Son pays a tellement étendu son influence économique, en particulier depuis la fin de la guerre froide, que sa stabilité intérieure est désormais grandement dépendante de facteurs extérieurs dans des contrées lointaines du vaste monde, que ce soit dans les marchés émergents d’Amérique Latine clients de ses entreprises, au cobalt congolais essentiel à presque toute son électronique moderne (à la fois civile et militaire), ou dans le pétrole moyen-oriental qui soutient le système du pétrodollar, parmi de nombreux autres exemples. Le cœur impérial est par conséquent vulnérable à des troubles dans sa périphérie, ce qui explique pourquoi les USA interviennent toujours militairement dans le « Sud global » (Tiers-Monde).

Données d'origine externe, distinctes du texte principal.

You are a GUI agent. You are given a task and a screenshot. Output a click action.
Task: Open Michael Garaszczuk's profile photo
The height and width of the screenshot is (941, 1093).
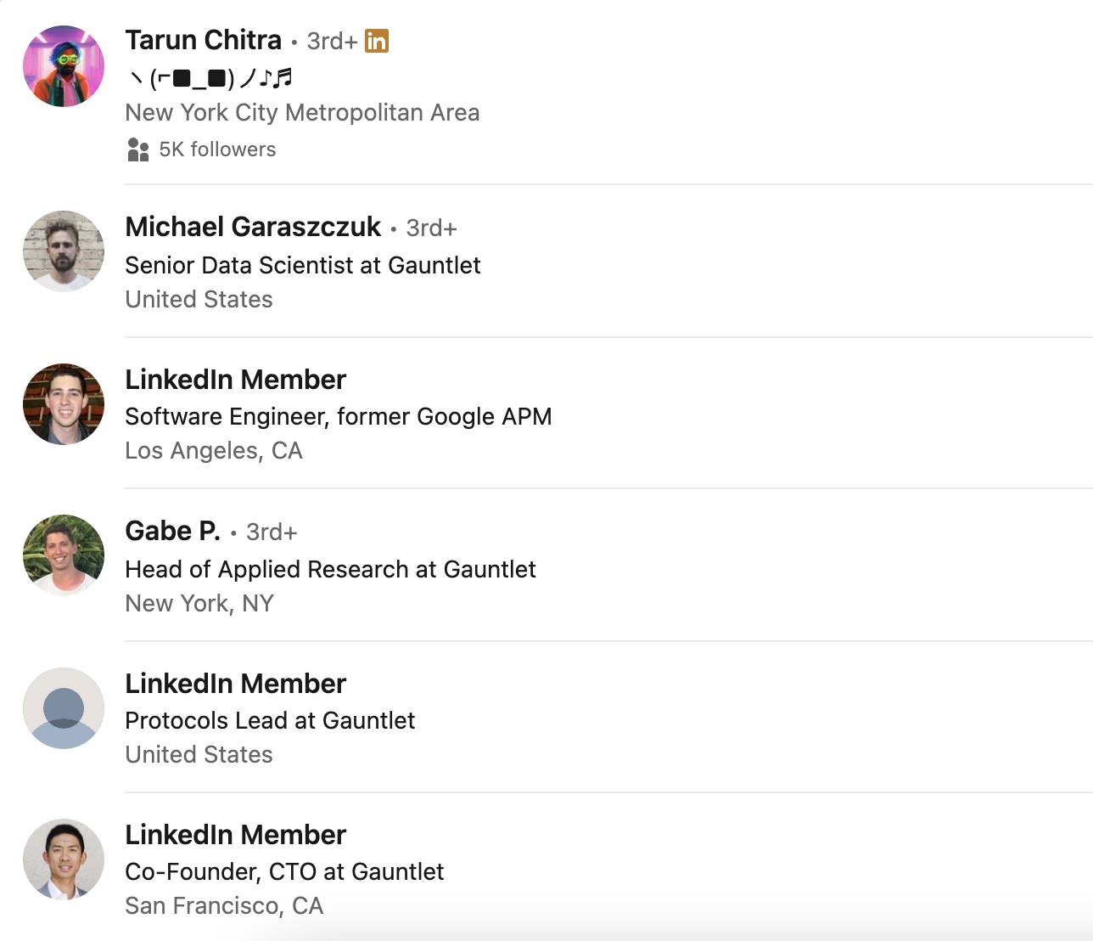(64, 251)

La plupart de ces campagnes n’ont même pas de rapport direct au maintien de la stabilité interne et du mode de vie US, mais consistent plutôt en des actions préventives reposant sur des extrapolations de scénarios, que ce soit par la suppression de menaces avant leur concrétisation ou en privant ses rivaux d’avantages stratégiques tels qu’un accès fiable aux ressources naturelles et aux voies commerciales, dans le but de prolonger indéfiniment l’hégémonie globale des USA. Cette politique a été théorisée par la Doctrine Wolfowitz en 1992 et, dès lors, elle a défini la stratégie globale post-guerre froide des USA en cherchant à protéger l’unipolarité, sur la foi que les USA sont « l’empire bienveillant » qui va réaliser la « fin de l’histoire ».

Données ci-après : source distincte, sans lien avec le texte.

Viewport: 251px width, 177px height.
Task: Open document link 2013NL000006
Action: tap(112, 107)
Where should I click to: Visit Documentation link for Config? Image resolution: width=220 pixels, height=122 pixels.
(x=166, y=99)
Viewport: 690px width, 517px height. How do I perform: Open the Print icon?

Bien qu’elle soit entièrement tournée sur elle-même, la stratégie est efficace tant que les individus chargés de son exécution demeurent focalisés sur l’avancement des intérêts géopolitiques et économiques des USA, même si l’élite libérale transnationale qui s’est rapidement hissée au pouvoir après la fin de la guerre froide s’inquiétait davantage de l’avancement de ses propres intérêts personnels et financiers, aux dépens du pays qu’elle était tenue de soutenir. D’autres cliques mondialistes ont émergé ailleurs dans le monde en faisant la même chose à leur peuple, s’en servant comme véhicules pour leur propre enrichissement pécuniaire et leur propre accumulation de pouvoir.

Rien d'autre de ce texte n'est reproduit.